■ **TRY IT**
Wherever the word "agent" appears in a line of the data, that line should be copied.

■ **RECORDS FOR THE TASK**
☆ ☆ ☆ ☆ ☆

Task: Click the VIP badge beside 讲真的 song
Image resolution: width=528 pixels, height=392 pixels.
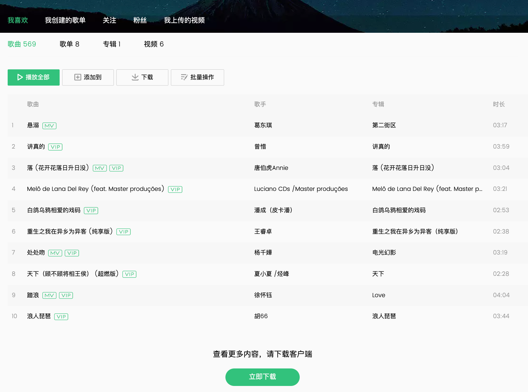Action: click(x=55, y=147)
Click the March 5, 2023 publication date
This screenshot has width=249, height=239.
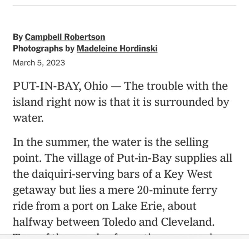click(x=39, y=63)
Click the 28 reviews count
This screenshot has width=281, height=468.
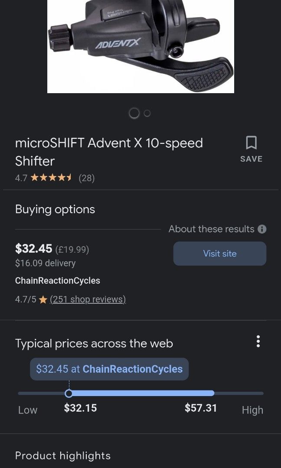click(86, 178)
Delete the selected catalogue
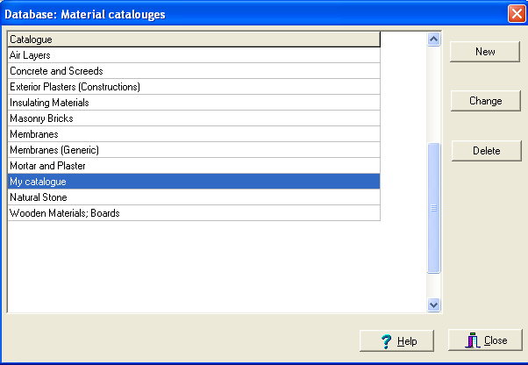 487,151
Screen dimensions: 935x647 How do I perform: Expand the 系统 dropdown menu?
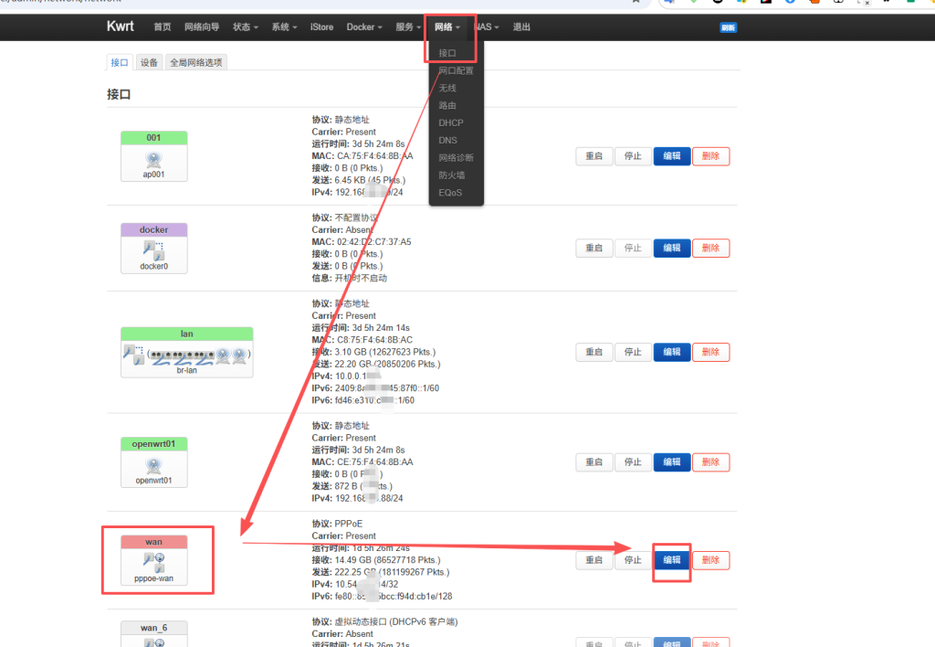coord(284,27)
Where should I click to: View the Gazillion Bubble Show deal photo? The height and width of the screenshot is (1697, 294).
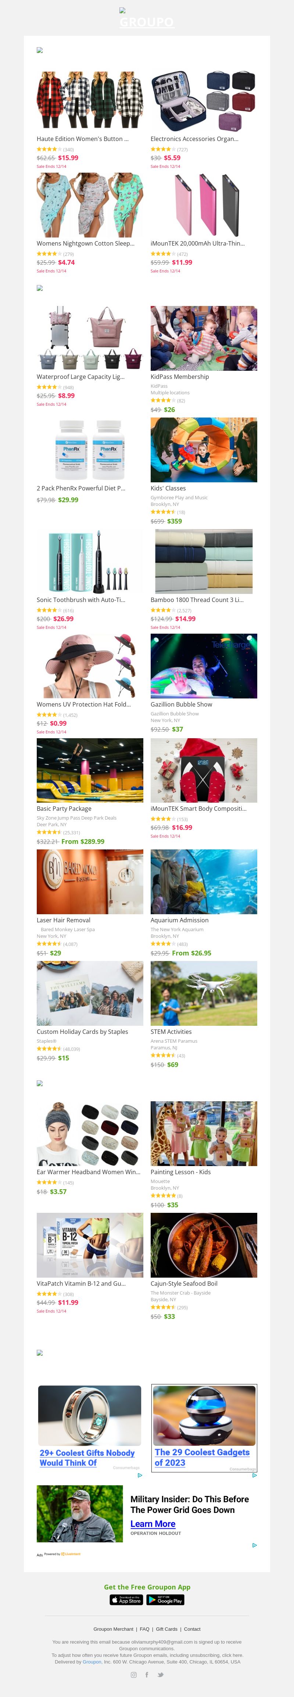tap(204, 665)
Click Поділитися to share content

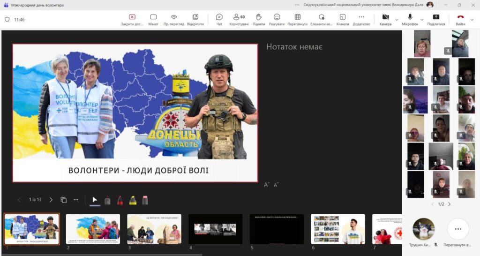tap(436, 19)
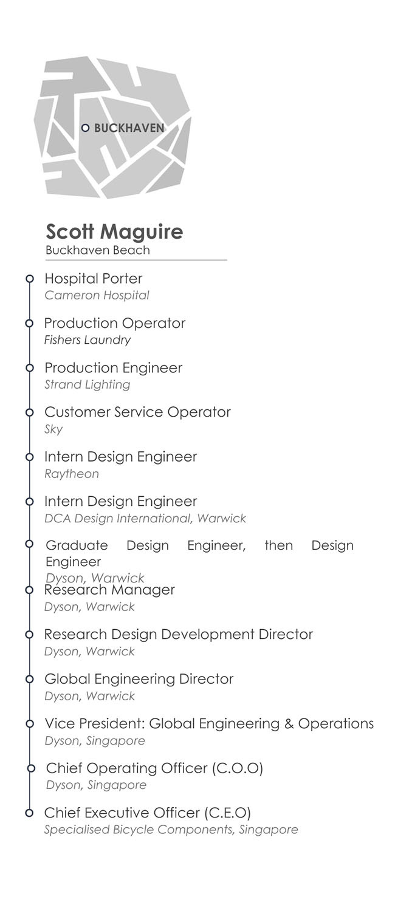The width and height of the screenshot is (395, 911).
Task: Select the Research Manager timeline marker
Action: click(29, 590)
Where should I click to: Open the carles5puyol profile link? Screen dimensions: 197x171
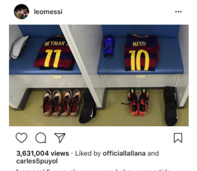coord(37,161)
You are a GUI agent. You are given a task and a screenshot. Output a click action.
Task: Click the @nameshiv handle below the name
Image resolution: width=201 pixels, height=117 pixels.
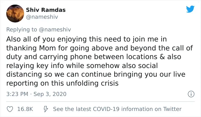point(42,17)
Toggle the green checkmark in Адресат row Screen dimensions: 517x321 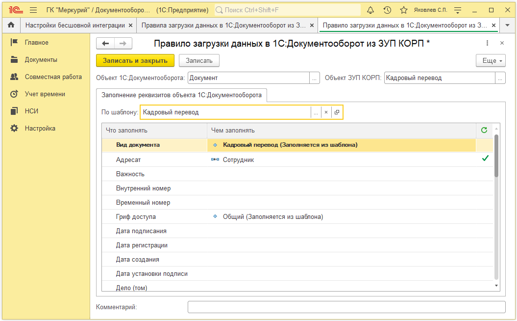[x=485, y=159]
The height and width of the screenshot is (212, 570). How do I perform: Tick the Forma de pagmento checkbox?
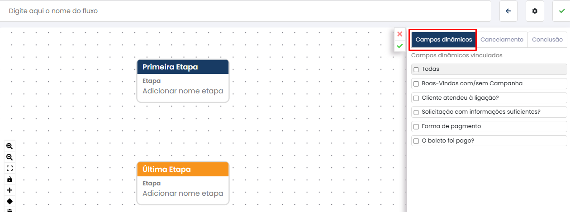pos(416,127)
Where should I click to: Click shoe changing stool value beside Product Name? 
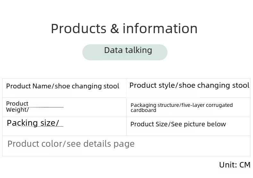[87, 86]
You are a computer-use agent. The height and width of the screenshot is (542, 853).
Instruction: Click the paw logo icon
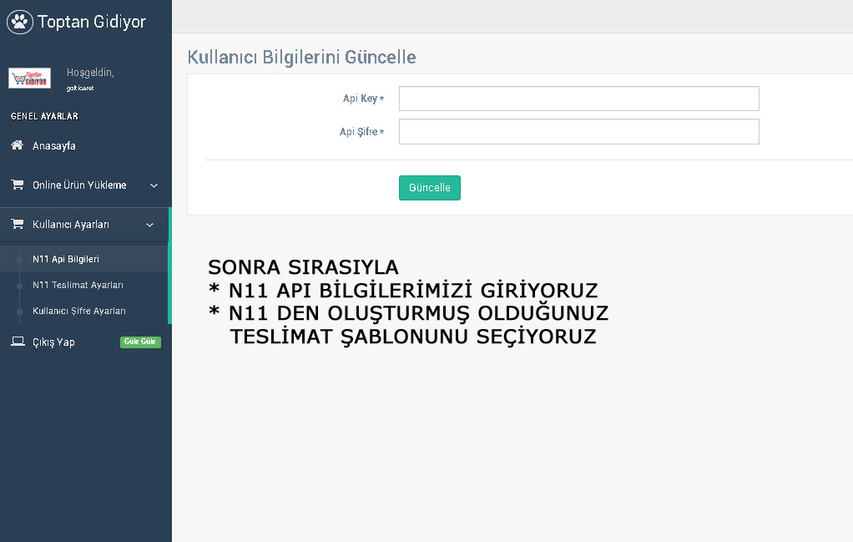(20, 22)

☆ ☆ ☆ ☆ ☆

■ **EXERCISE ANSWER**
You are a GUI agent. You are given a task and a screenshot. Output a click action.
You are a computer-use agent. The height and width of the screenshot is (542, 853).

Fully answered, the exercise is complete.